Now the question is, can you really call a race in Colombia the Caribbean GP? Barranquilla might have found the exception to the rule, as it’s the largest city in the Caribbean coast region and is often referred to as ‘Colombia’s golden gate’.
Other fun trivia, Barranquilla is the home town of Shakira and is a sister city to Miami, Buenos Aires and Aberdeen. Tell your friends.
2023 Calendar Announced To The Surprise Of Team Bosses
The 2023 F1 calendar was confirmed and distributed on Tuesday afternoon after being approved by the FIA. Fans will have been pleased to see the lack of time away from the tracks, with no break longer than two weeks between races. There’s two triple-headers (Imola-Monaco-Barcelona & COTA-Mexico City-Sao Paulo), six double-headers including the very geographically planned Baku-Miami and Las Vegas-Abu Dhabi GPs in back-to-back weeks, as well as six individual race weekends.
It was reported in The Guardian that the FIA went ahead and published the schedule without the consultation of teams, with the previously mentioned triple-headers needing approval usually, but not this time. A meeting of the governing body on Tuesday ended with a decision to immediately publish the calendar, which team bosses had expected to receive on Friday.

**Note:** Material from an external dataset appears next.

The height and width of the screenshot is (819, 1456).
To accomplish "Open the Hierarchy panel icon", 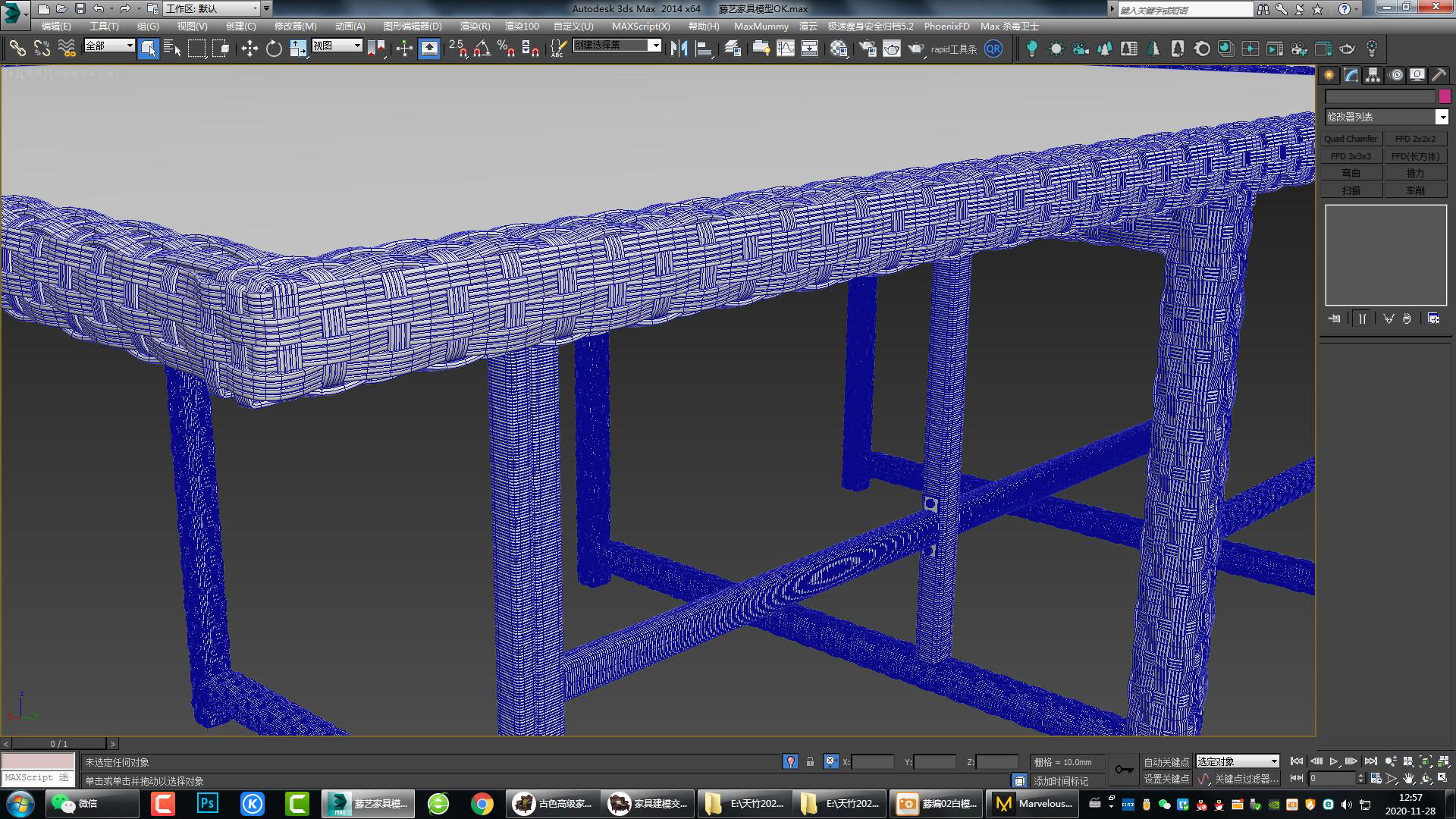I will coord(1372,74).
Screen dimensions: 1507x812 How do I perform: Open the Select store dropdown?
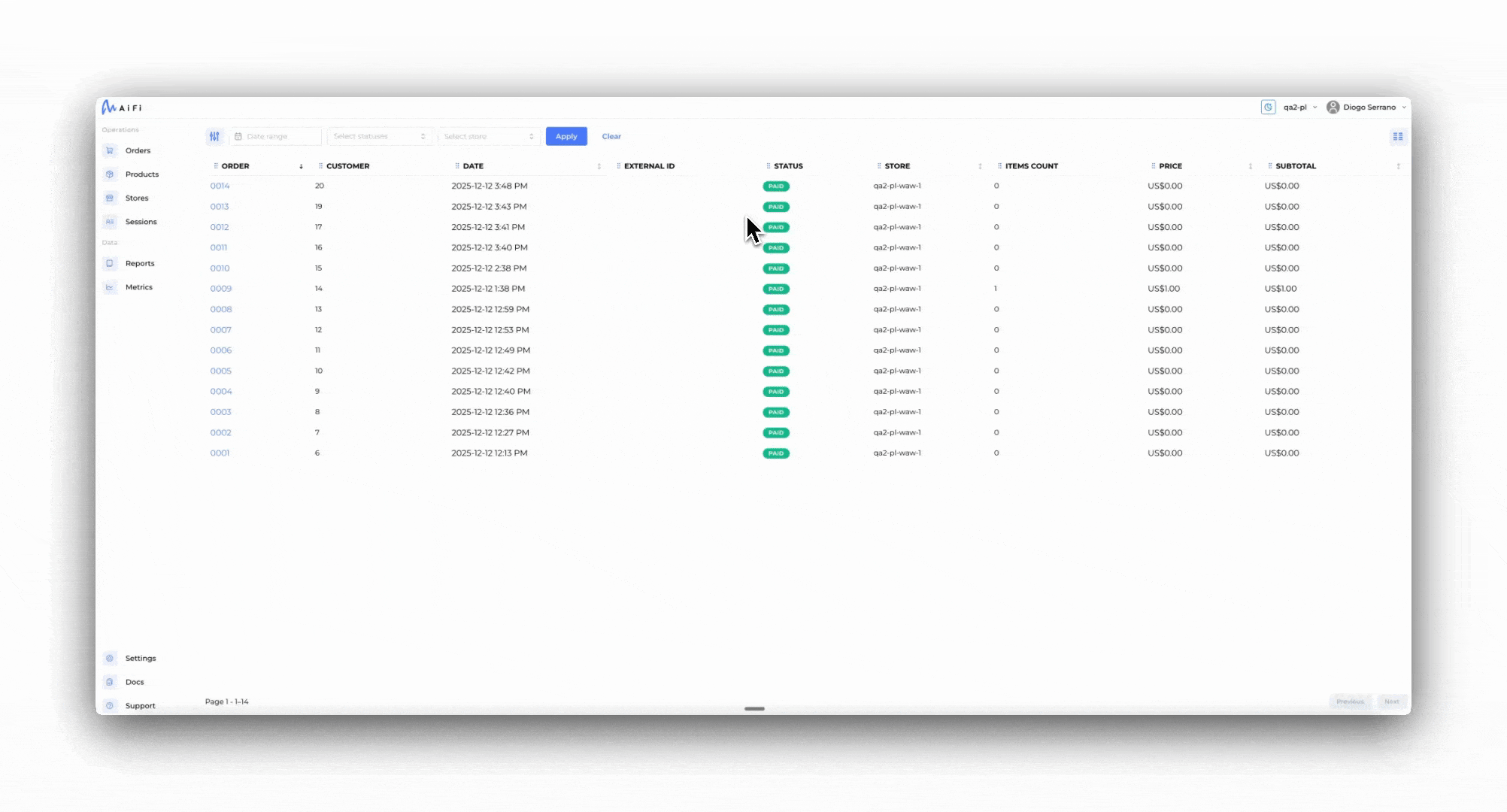pos(488,136)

It looks like the bosses at F1 and Liberty Media itself were surprised to see the calendar too, with the announcements of a new deal for Monaco and the confirmed date of the Las Vegas GP being hastily shoved into a press release rather than having the dramatic social media announcement graphics and articles ready to go. After the FIA’s safety car rules ended the Italian GP in disappointing fashion, much to the chagrin of drivers and fans alike, it looks like the already fraught relationship between the governing body and the teams is only worsening at this time.